Ici. Dans ce misérable endroit, où seul la vérité compte, venait de naître Ashleigh Stanford.
On ne sait pas pourquoi une fille avec un tel prénom venait de naître. On savait seulement que sa mère était une foutue blanche, une pute, une prostituée... Nommez-la comme vous voulez. Elle vivait une vie précaire, l'arrivée d'un enfant n'était donc pas la bienvenue. Elle garda tout de même le bambin avec elle. " L'instinct maternelle" dit-on, mais cet instinct fut bientôt mis à rude épreuve. Des années passèrent, à manger une bouchée de pain chaque jour. Ashleigh aurait très bien pu mourir de mal nutrition, mais elle était plus résistante que prévu. La jeune femme espérait pourtant qu'un jour, cet enfant arrête de respirer, ne lui vole plus ce qu'elle gagne dur durant la journée. Ce jour arriva.
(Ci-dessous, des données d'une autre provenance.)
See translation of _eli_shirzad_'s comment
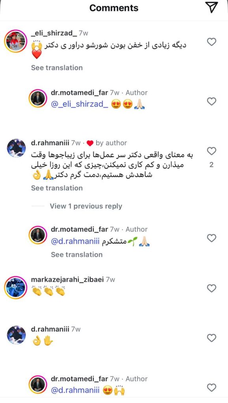Viewport: 228px width, 403px height. (57, 68)
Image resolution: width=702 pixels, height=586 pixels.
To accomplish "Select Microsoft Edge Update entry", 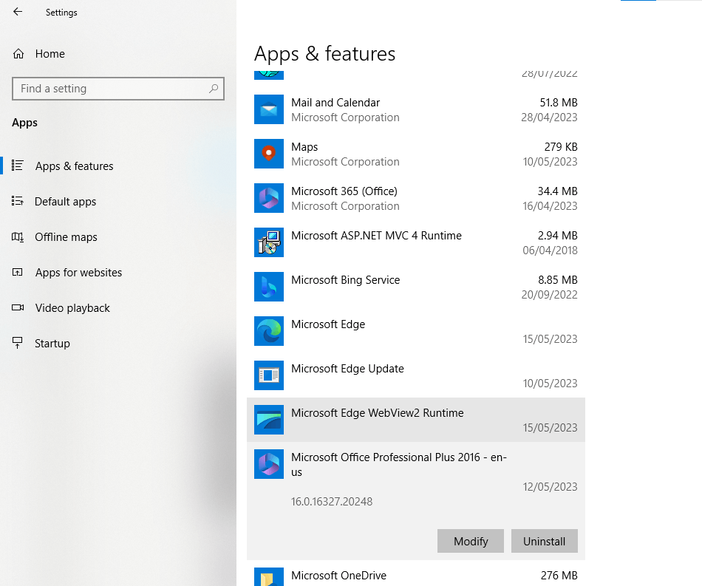I will point(416,375).
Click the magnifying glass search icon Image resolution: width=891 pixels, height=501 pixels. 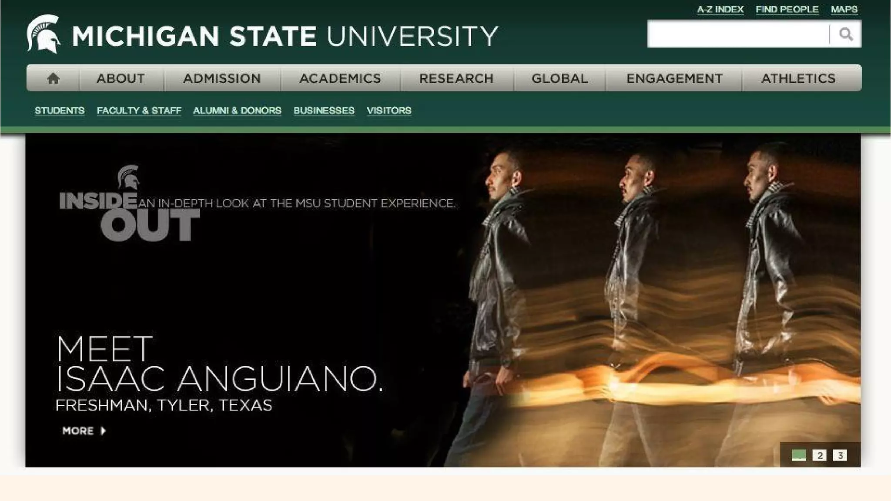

Elle n'avait eu aucun client ce jour-ci, à peine assez de sous pour acheter de quoi se mettre dans le ventre. Mais si elle achetait quelque chose, elle aurait dû partager avec sa fille - âgé maintenant de quatre ans - et elle ne voulait pas. La faim l'avait amaigri, mais aussi rendu aussi sauvage qu'un animal lâché dans une foire. L'instinct de survie. Personne n'a jamais dit lequel était le plus fort, l'instinct de survie ou l'instinct maternelle ? En tout cas, du côté de cette femme, ce fut sa survie qui compta le plus à ses yeux. Elle abandonna donc sa fille sur le bord d'une route. En attendant qu'une personne gentille viennent la prendre, comme un chiot qu'on aurait posé sur un trottoir... Mais ici, ça n'existait pas. Ici, vous aurait beau crier, pleurer, hurler, personne ne viendrait vous voir. Elle abandonna donc sa fille sur le bord d'une route. En attendant qu'une personne gentille viennent la prendre, comme un chiot qu'on aurait posé sur un trottoir... Mais ici, ça n'existait pas. Ici, vous aurait beau crier, pleurer, hurler, personne ne viendrait vous voir.
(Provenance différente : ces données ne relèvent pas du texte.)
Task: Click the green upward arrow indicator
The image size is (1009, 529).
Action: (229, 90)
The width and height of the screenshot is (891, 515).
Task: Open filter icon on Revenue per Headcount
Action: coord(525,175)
Ashleigh ne reçu jamais d'aide. Elle survécut. D'une certaine façon, on peut dire qu'elle resta en vie. Mais c'était une coquille vide. Sa seule pensé le matin, c'était trouvé le déjeuner. L'après-midi, trouver de quoi manger pour le dîner. Le soir, trouver un endroit sûr où dormir. C'est à peine si elle avait une quelconque personnalité. Elle tenue ainsi un jour, une semaine, deux semaines, un mois, des mois entiers ! Un an passèrent. Un an de vide totale. Dans ce genre de moment, on ne pense même plus à se sauver. C'est ainsi qu'on passe des années à vivre dans la misère et l'inhumain... Ce ne fut pas son cas.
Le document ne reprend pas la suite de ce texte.